The cadre thing came much later. Ijeoma was a teen then. Mornanians had far superior technology than the West and the Orient. Western Africa had become the new frontier. Foreign exchange was pouring in. Nigerians closest to the extraterrestrial-generated wealth sought to distinguish themselves. They became H1s. The politicians and elites moved into bed with them. The middle class wanted peculiarity also; H2s. Low income earners had no choice; H3s.
Over time, people have become comfortable in their designated cadres and although hypergamy is prevalent amongst humans, a cross between both species is biologically impossible, so the M stands exclusive to Mornanians.
Ijeoma wonders if those teens consider politics before making friends. She isn’t sure they do, she isn’t sure they should.
***
Ijeoma walks into the alcohol section, a tad relieved she’s gotten everything on her list, save a bottle of wine. Here, bottles are shelved according to type and prescription. There are human drinks Mornanians are discouraged from purchasing, to avoid allergic reactions. There are chemical mixtures Mornanians take, like ethanol cum lime juice, which are lethal to humans and as such cannot be sold to them.
At the counter, these products require IT checks before they are sold.
Ijeoma wavers between buying white wine and champagne. She pictures Onyedika complaining about how expensive a Moet is, and grabs a Fontera instead. To her right, a middle-aged male gently collects bottles of gin into his cart. He looks up, ogles her for a few seconds, then winks. His characteristic light skin and purple eyes give him away as Mornanian. Ijeoma frowns and turns away. Everyone knows Mornanian males fetishise Nigerian women. She feels insulted by what some might consider harmless flirtation.
***
Ijeoma doesn’t move a step to close the gap in the queue before the counter.
The woman in front has a loud voice and keeps arguing with the cashier as she removes items from her cart. Apparently, she cannot afford some of the things she had picked.
Ijeoma wonders what her mom would have said about this woman. She surely would have finished her. This thought amuses Ijeoma, and she stifles a snigger.
She approaches the counter when the woman is done and gone.
‘Good afternoon,’ she says.
‘Good afternoon, ma,’ the cashier greets, smiling and showing a gap-tooth.
Ijeoma drops her basket on the clearing table and the gap-tooth girl begins to retrieve her purchases, scanning and bagging them.
Ijeoma finds herself humming a tune.
‘Madam, you can’t buy this item,’ the girl says.
The tune dies in her throat and she looks at the girl who is raising the sunscreen lotion she picked.
‘Why not?’ Ijeoma frowns.
The girl stutters. ‘Sorry, ma. Can I see your IT?’
Ijeoma isn’t sure what the kid is playing at. She stretches forth her right arm. Along the line of her wrist, her Identification Tattoo reads: H2-5.370.182.
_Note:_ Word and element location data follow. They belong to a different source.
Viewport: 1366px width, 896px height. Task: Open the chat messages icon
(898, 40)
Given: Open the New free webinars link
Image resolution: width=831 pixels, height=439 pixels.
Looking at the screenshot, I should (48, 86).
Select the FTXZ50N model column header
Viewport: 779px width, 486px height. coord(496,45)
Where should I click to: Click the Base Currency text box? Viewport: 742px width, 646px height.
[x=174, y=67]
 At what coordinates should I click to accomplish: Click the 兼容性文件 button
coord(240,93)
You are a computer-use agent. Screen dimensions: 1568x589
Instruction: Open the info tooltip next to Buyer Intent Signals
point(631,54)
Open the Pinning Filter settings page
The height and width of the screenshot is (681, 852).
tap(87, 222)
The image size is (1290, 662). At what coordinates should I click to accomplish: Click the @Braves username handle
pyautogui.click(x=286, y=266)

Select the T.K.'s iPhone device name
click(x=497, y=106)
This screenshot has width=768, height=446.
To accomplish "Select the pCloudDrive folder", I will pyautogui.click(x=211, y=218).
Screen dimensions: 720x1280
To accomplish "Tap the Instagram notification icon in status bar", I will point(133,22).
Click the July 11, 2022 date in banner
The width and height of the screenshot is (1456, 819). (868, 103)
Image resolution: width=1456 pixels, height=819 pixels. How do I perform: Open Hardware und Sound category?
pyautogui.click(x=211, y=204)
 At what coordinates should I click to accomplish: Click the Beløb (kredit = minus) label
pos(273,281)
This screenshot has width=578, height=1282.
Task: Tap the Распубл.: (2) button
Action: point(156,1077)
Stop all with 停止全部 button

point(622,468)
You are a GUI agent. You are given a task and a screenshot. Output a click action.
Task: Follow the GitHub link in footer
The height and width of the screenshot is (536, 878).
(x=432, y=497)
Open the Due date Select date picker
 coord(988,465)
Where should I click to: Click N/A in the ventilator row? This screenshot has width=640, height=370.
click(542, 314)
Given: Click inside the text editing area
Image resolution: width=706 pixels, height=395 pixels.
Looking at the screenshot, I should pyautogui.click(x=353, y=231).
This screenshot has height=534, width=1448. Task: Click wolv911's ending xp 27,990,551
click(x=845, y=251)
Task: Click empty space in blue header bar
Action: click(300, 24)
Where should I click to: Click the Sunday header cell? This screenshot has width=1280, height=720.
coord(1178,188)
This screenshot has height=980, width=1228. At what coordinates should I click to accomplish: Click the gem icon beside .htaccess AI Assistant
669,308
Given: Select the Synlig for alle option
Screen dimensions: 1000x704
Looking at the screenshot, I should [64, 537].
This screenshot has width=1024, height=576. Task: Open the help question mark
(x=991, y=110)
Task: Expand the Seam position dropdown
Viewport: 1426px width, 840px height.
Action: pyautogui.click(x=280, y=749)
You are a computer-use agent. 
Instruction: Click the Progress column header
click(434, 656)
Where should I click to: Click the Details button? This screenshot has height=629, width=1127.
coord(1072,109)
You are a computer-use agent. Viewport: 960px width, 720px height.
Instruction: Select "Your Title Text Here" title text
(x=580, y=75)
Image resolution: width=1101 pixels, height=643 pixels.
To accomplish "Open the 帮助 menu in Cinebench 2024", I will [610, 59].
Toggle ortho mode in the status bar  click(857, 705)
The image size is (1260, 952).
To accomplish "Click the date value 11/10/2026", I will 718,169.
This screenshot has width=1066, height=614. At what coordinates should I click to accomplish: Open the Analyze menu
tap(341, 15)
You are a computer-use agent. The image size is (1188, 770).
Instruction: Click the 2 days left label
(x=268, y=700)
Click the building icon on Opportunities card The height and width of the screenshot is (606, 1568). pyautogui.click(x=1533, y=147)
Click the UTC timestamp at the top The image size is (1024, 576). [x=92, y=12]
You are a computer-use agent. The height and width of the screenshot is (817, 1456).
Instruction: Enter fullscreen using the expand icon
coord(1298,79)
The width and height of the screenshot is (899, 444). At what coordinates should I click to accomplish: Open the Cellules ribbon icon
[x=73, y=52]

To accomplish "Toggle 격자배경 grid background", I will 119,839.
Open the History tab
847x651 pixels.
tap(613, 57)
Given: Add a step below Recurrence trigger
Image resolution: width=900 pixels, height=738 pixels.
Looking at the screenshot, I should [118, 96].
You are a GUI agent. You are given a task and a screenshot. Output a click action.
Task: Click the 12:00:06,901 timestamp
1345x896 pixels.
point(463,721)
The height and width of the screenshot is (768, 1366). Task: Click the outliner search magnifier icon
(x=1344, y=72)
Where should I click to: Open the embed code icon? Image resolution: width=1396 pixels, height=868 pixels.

‘I’m correct, ma. You can’t buy this item. It is only for Ms and H1s.
Ijeoma feels bile rise up in her belly. The urge to slap the insolence out of the little maggot’s mouth envelopes her.
‘Are you a mad person? Sunscreen? I buy this thing every time!’
‘I’m sorry, ma. It’s a new policy. Their prescription tags will be added to them on the shelves soon.’
Ijeoma can understand prescription tags in the alcohol section. She even accepts the fact that civilians are not allowed to buy extraterrestrial tech. But sunscreen?
‘What’s going on? It’s sunscreen!’
The girl leans forward. ‘I’m sorry, ma. Management says H2s and H3s do not need it.’
Ijeoma can see the girl is genuinely apologetic.
The feeling of frustration in her gut is foreign to her. She wonders what the world is coming to. In this moment, she is almost thankful her mom isn’t alive to see this nonsense.
‘Fucking aliens and rich people!’ she hisses.